DATA SUPPLIED =>
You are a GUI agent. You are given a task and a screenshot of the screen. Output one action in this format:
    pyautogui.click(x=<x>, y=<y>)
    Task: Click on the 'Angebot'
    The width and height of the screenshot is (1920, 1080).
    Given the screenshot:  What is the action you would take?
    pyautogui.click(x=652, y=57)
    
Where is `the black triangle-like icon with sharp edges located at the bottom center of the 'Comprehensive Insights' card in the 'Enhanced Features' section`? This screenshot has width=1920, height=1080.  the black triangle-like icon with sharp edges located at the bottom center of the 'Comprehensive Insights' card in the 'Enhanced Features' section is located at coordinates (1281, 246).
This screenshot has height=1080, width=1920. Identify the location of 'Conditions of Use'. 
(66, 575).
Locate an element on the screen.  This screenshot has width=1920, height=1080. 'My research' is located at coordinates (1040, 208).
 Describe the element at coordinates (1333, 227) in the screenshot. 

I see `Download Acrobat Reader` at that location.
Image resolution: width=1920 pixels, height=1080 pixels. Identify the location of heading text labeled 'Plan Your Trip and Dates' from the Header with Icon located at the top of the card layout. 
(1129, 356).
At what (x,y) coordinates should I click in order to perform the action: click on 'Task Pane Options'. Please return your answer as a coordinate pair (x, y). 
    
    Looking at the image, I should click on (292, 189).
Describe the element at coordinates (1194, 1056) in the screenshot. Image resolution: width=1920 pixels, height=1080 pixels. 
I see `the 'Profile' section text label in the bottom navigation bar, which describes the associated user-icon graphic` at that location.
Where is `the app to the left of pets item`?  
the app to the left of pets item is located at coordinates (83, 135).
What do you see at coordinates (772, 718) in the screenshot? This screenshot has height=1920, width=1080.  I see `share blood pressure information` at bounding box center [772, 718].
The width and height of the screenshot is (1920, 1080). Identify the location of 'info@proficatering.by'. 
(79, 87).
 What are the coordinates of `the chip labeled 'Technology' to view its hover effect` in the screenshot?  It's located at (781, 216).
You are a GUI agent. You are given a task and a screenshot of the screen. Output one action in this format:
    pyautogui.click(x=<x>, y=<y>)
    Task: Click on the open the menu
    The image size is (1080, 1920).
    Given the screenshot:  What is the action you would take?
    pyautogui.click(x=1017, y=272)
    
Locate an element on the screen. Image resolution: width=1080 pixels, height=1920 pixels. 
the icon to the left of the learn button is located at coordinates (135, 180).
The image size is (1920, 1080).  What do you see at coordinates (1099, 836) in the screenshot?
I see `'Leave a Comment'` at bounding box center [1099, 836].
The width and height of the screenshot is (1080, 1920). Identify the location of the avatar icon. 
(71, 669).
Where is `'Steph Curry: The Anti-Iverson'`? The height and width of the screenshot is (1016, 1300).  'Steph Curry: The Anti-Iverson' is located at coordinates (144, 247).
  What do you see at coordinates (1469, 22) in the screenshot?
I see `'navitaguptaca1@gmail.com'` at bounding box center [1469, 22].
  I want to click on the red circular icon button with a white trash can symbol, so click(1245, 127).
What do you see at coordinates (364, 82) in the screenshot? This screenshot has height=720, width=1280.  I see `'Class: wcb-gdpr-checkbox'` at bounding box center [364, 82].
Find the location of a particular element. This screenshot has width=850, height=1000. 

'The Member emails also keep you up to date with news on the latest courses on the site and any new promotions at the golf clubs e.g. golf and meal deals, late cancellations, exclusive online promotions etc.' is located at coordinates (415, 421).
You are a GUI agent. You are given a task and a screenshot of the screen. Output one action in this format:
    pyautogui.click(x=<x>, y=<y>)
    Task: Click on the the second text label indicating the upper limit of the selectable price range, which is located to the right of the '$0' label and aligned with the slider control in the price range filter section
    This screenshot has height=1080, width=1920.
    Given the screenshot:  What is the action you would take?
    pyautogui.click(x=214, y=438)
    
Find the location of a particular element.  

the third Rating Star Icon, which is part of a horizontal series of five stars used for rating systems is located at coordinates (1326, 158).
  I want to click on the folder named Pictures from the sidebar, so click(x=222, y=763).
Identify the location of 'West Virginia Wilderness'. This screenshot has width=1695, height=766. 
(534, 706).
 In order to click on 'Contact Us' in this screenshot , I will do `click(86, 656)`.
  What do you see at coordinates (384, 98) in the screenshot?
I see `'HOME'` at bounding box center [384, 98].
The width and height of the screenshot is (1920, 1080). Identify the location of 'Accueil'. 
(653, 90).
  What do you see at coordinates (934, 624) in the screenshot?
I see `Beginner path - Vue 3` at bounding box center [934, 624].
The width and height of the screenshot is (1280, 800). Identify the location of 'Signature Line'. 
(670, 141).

REQUIRED TASK => Write every line of the items above as one JSON list of strings, with one string per line and no blank lines.

TASK RESULT =>
[
  "You are a GUI agent. You are given a task and a screenshot of the screen. Output one action in this format:",
  "    pyautogui.click(x=<x>, y=<y>)",
  "    Task: Click on the 'Angebot'",
  "    The width and height of the screenshot is (1920, 1080).",
  "    Given the screenshot:  What is the action you would take?",
  "    pyautogui.click(x=652, y=57)",
  "Where is `the black triangle-like icon with sharp edges located at the bottom center of the 'Comprehensive Insights' card in the 'Enhanced Features' section`? This screenshot has width=1920, height=1080.  the black triangle-like icon with sharp edges located at the bottom center of the 'Comprehensive Insights' card in the 'Enhanced Features' section is located at coordinates (1281, 246).",
  "This screenshot has height=1080, width=1920. Identify the location of 'Conditions of Use'. ",
  "(66, 575).",
  "Locate an element on the screen.  This screenshot has width=1920, height=1080. 'My research' is located at coordinates (1040, 208).",
  " Describe the element at coordinates (1333, 227) in the screenshot. ",
  "I see `Download Acrobat Reader` at that location.",
  "Image resolution: width=1920 pixels, height=1080 pixels. Identify the location of heading text labeled 'Plan Your Trip and Dates' from the Header with Icon located at the top of the card layout. ",
  "(1129, 356).",
  "At what (x,y) coordinates should I click in order to perform the action: click on 'Task Pane Options'. Please return your answer as a coordinate pair (x, y). ",
  "    Looking at the image, I should click on (292, 189).",
  "Describe the element at coordinates (1194, 1056) in the screenshot. Image resolution: width=1920 pixels, height=1080 pixels. ",
  "I see `the 'Profile' section text label in the bottom navigation bar, which describes the associated user-icon graphic` at that location.",
  "Where is `the app to the left of pets item`?  ",
  "the app to the left of pets item is located at coordinates (83, 135).",
  "What do you see at coordinates (772, 718) in the screenshot? This screenshot has height=1920, width=1080.  I see `share blood pressure information` at bounding box center [772, 718].",
  "The width and height of the screenshot is (1920, 1080). Identify the location of 'info@proficatering.by'. ",
  "(79, 87).",
  " What are the coordinates of `the chip labeled 'Technology' to view its hover effect` in the screenshot?  It's located at (781, 216).",
  "You are a GUI agent. You are given a task and a screenshot of the screen. Output one action in this format:",
  "    pyautogui.click(x=<x>, y=<y>)",
  "    Task: Click on the open the menu",
  "    The image size is (1080, 1920).",
  "    Given the screenshot:  What is the action you would take?",
  "    pyautogui.click(x=1017, y=272)",
  "Locate an element on the screen. Image resolution: width=1080 pixels, height=1920 pixels. ",
  "the icon to the left of the learn button is located at coordinates (135, 180).",
  "The image size is (1920, 1080).  What do you see at coordinates (1099, 836) in the screenshot?",
  "I see `'Leave a Comment'` at bounding box center [1099, 836].",
  "The width and height of the screenshot is (1080, 1920). Identify the location of the avatar icon. ",
  "(71, 669).",
  "Where is `'Steph Curry: The Anti-Iverson'`? The height and width of the screenshot is (1016, 1300).  'Steph Curry: The Anti-Iverson' is located at coordinates (144, 247).",
  "  What do you see at coordinates (1469, 22) in the screenshot?",
  "I see `'navitaguptaca1@gmail.com'` at bounding box center [1469, 22].",
  "  I want to click on the red circular icon button with a white trash can symbol, so click(1245, 127).",
  "What do you see at coordinates (364, 82) in the screenshot? This screenshot has height=720, width=1280.  I see `'Class: wcb-gdpr-checkbox'` at bounding box center [364, 82].",
  "Find the location of a particular element. This screenshot has width=850, height=1000. ",
  "'The Member emails also keep you up to date with news on the latest courses on the site and any new promotions at the golf clubs e.g. golf and meal deals, late cancellations, exclusive online promotions etc.' is located at coordinates (415, 421).",
  "You are a GUI agent. You are given a task and a screenshot of the screen. Output one action in this format:",
  "    pyautogui.click(x=<x>, y=<y>)",
  "    Task: Click on the the second text label indicating the upper limit of the selectable price range, which is located to the right of the '$0' label and aligned with the slider control in the price range filter section",
  "    This screenshot has height=1080, width=1920.",
  "    Given the screenshot:  What is the action you would take?",
  "    pyautogui.click(x=214, y=438)",
  "Find the location of a particular element.  ",
  "the third Rating Star Icon, which is part of a horizontal series of five stars used for rating systems is located at coordinates (1326, 158).",
  "  I want to click on the folder named Pictures from the sidebar, so click(x=222, y=763).",
  "Identify the location of 'West Virginia Wilderness'. This screenshot has width=1695, height=766. ",
  "(534, 706).",
  " In order to click on 'Contact Us' in this screenshot , I will do `click(86, 656)`.",
  "  What do you see at coordinates (384, 98) in the screenshot?",
  "I see `'HOME'` at bounding box center [384, 98].",
  "The width and height of the screenshot is (1920, 1080). Identify the location of 'Accueil'. ",
  "(653, 90).",
  "  What do you see at coordinates (934, 624) in the screenshot?",
  "I see `Beginner path - Vue 3` at bounding box center [934, 624].",
  "The width and height of the screenshot is (1280, 800). Identify the location of 'Signature Line'. ",
  "(670, 141)."
]